Simulating Cortical Development as a Self Constructing Process: A Novel Multi-Scale Approach Combining Molecular and Physical Aspects

Current models of embryological development focus on intracellular processes such as gene expression and protein networks, rather than on the complex relationship between subcellular processes and the collective cellular organization these processes support. We have explored this collective behavior in the context of neocortical development, by modeling the expansion of a small number of progenitor cells into a laminated cortex with layer and cell type specific projections. The developmental process is steered by a formal language analogous to genomic instructions, and takes place in a physically realistic three-dimensional environment.

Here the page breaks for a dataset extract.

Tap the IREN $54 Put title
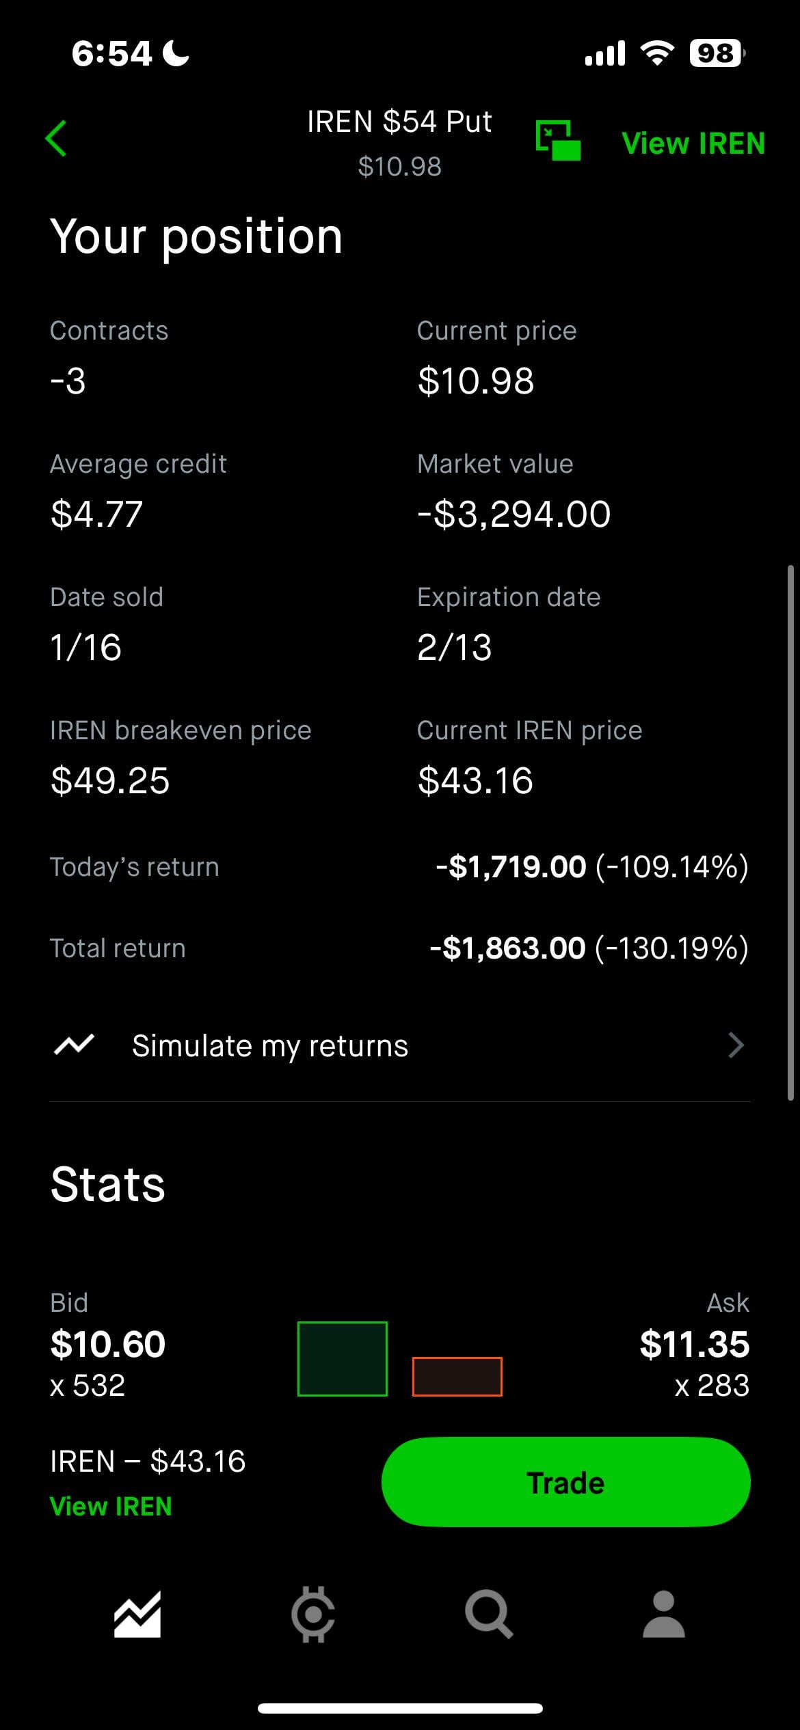 point(399,122)
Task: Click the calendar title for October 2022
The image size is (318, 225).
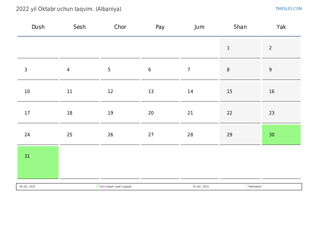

A common genome inserted into individual cells control their individual behaviors, and thereby gives rise to collective developmental sequences in a biologically plausible manner. The simulation begins with a single progenitor cell containing the artificial genome. This progenitor then gives rise through a lineage of offspring to distinct populations of neuronal precursors that migrate to form the cortical laminae. The precursors differentiate by extending dendrites and axons, which reproduce the experimentally determined branching patterns of a number of different neuronal cell types observed in the cat visual cortex. This result is the first comprehensive demonstration of the principles of self-construction whereby the cortical architecture develops. In addition, our model makes several testable predictions concerning cell migration and branching mechanisms.